Bug of the day: missing entry point
This is a tale of a strange bug I ran into when doing my first ever SAM E70 project. A new MCU. A new type of product. A custom PCB. What could possibly go wrong? 🙂
Spoiler: Not strange. Not a bug.
I started by using Atmel's START tool (pun intended). It is a web-based project generator.
I selected my MCU, picked the clock configuration, added some extra components (like the USB stack) and got a zip
file
in the end. This tool hits the sweet spot as it does not require you to download many gigabytes of SDKs and IDEs,
yet gives you a nice minimal project to start with (the headers + startup code + clock configuration + basic Makefile).
START is still available but is deprecated (as of 2023).
The project built nicely with gcc
. I connected a J-Link to my custom board. I opened the elf
in Ozone,
flashed the MCU, let it run and... immediately ended up in the hard fault handler. Not great, not terrible.
The firmware crashed instantly but on the other hand I could connect with a debugger and flash the chip
without any errors.
Ozone by default after flashing halts on main()
so the startup code is executed but not any of the "application" code.
This initially led me to suspect the startup or the clock setup code. In the hard fault handler the CPU behaved normally.
I was able to single step the instructions so the hardware could not be that bad. Unfortunately, all the diagnostic
variables in the hard fault handler had only junk addresses so I could not see an obvious cause for the crash.
I started checking everything I could think of:
- Supply voltages - nominal
- Crystal signal and frequency - nominal
- Solder joints - good
gcc
build flags - all good for Cortex-M7- Part number on the package vs. the one in START - exact match
- Ozone MCU selection - exact match
- Oscillator config in START - matched the PCB
- Reset handler code - seemed to make sense
- Vector table contents - good (initial stack pointer at top of RAM and good reset handler address)
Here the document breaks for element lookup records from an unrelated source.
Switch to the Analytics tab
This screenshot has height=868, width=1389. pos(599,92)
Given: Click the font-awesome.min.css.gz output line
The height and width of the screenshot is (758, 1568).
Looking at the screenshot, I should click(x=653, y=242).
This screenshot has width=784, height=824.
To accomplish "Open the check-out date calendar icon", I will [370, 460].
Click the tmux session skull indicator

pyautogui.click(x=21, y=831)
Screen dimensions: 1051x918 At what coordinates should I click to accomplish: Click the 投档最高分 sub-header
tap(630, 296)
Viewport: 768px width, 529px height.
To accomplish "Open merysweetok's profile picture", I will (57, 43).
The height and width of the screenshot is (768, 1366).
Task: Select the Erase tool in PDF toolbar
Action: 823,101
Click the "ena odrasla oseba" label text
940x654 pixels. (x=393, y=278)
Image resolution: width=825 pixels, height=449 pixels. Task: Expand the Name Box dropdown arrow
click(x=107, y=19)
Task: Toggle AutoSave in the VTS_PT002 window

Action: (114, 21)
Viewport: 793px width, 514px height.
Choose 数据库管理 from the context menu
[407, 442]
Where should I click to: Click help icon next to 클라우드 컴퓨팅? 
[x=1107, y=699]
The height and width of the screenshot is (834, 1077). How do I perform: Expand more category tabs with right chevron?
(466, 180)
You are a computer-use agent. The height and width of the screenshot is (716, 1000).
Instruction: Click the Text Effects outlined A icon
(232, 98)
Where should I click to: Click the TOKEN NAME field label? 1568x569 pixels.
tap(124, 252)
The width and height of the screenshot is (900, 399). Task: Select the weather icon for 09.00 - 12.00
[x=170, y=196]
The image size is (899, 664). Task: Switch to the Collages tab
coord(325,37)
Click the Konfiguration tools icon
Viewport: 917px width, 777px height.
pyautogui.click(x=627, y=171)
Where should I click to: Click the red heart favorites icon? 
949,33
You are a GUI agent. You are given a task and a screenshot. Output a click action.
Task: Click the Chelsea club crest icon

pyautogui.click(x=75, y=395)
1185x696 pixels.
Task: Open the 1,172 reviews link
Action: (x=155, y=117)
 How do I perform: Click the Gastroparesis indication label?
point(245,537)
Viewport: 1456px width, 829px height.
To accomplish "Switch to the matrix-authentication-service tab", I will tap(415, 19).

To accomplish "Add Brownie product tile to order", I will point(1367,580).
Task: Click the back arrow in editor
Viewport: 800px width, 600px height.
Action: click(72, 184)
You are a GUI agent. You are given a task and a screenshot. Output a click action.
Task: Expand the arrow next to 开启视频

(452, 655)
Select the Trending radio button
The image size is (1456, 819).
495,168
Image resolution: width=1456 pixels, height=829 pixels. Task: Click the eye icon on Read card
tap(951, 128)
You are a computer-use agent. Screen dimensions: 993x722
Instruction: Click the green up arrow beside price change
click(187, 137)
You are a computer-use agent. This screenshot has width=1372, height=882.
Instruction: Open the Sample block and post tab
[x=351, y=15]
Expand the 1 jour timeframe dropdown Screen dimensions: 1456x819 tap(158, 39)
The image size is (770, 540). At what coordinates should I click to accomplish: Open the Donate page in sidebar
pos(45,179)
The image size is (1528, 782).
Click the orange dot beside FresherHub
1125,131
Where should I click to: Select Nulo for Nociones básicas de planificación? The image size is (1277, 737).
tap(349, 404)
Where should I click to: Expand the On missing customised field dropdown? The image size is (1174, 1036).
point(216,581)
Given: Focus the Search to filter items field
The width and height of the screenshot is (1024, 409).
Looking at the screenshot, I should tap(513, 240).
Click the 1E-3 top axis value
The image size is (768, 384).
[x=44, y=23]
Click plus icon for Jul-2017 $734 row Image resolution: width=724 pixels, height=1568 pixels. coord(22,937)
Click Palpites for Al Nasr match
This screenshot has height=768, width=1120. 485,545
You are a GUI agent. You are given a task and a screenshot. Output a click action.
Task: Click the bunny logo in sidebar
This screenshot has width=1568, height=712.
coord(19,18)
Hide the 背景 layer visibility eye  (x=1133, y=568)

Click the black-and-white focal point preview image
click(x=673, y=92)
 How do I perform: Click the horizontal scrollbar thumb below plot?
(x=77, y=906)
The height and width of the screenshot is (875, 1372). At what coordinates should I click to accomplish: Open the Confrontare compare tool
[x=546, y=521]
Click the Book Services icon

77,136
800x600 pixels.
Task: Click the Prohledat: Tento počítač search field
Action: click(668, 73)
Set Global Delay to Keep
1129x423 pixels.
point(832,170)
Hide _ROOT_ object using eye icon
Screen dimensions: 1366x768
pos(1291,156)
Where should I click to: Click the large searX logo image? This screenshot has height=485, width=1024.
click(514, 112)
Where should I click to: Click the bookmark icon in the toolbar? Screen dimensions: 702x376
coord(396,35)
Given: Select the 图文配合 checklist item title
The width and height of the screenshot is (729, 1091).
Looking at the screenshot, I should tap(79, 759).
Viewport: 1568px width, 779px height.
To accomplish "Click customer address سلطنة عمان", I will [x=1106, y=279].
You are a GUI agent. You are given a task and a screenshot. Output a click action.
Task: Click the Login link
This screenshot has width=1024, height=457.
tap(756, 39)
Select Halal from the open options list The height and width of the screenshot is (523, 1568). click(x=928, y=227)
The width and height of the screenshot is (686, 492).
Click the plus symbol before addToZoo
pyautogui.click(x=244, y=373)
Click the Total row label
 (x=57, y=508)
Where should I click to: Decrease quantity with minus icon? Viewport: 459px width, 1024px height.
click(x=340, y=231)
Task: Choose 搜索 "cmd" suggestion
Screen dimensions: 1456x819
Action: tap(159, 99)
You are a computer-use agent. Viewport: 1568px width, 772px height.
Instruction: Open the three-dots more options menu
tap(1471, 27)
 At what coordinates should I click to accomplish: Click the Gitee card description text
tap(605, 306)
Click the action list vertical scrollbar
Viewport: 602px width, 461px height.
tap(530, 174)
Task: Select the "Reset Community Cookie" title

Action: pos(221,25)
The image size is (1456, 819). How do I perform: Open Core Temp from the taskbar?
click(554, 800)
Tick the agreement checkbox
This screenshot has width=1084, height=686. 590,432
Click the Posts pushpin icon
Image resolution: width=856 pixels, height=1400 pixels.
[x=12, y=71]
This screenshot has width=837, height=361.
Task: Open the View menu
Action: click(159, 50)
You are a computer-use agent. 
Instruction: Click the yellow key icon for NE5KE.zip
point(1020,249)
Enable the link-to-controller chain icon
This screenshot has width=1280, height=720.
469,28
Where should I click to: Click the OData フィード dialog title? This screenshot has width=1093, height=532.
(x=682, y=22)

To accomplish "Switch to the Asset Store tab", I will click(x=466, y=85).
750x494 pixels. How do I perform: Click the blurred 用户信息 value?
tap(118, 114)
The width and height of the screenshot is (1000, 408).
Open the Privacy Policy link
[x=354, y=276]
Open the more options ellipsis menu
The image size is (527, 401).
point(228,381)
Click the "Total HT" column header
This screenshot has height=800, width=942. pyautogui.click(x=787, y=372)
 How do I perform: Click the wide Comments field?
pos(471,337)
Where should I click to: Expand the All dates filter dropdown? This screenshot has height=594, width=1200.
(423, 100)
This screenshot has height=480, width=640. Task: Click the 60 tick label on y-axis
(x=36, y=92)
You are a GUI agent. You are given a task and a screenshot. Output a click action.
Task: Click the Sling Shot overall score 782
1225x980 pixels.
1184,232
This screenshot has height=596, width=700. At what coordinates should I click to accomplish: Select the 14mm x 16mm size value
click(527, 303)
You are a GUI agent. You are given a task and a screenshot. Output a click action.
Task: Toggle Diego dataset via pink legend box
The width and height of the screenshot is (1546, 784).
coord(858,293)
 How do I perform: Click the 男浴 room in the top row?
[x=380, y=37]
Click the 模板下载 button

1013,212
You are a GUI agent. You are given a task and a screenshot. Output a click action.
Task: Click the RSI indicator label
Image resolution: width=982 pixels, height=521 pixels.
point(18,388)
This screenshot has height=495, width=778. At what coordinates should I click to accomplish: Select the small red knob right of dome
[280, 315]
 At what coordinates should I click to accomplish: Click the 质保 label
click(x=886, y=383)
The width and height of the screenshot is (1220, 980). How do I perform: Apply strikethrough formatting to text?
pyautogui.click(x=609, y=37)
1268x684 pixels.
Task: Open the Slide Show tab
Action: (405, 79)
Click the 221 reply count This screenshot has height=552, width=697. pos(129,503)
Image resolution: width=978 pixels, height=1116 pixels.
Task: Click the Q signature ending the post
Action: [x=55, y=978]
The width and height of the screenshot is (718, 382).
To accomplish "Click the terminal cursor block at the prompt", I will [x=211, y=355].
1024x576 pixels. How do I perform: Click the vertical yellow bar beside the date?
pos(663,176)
- Binary inspection in hex editor - nominal
After exhausting all options I added code that changes state of GPIOs at various stages to "debug with a scope" or "debug with an LED" in order to find the last working step. To my surprise the code worked after flashing and a power cycle. The code must have been correct all the time. It must be the debugger that does something wrong.
To confirm it I loaded a raw binary file into Ozone. It does not have any metadata so I had to input the load address manually. I also manually typed the initial stack pointer and program counter into the registers using the debugger. Then, I let the CPU run. And it worked!
This discovery made me certain that is must be either something with Ozone or with the
elf
file. On one hand the elf
was perfectly loaded into flash so the linker script could
not be that broken (it was provided by Atmel START anyway).
On the other hand Ozone could not reach main()
. The linker script looked sane at first
glance. It took me quite a while to spot the problem. A missing ENTRY(Reset_Handler)
.
It seems that Atmel START must have been using a wrong linker file template.
After adding the missing entry point to the linker script Ozone was able to start the CPU properly and reach main. Yay! 🙂
Why did the broken elf
(partially) worked?
An elf
does not need an entry point to start with. An example can be a shared library
(though they have standardized "constructors" which are a kind of entry points for the loader
and operating system).
The layout of the sections was specified correctly in the linker script so all the code
ended up in flash at the correct address. The code used RAM at the correct address.
The vector table had references to Reset_Handler
so it was not optimized out during linking.
Basically the .hex
or .bin
file was fully usable when it ended up in the flash of the MCU.
That day I learned that the only problem was Ozone not being able to recognize where the firmware should start from.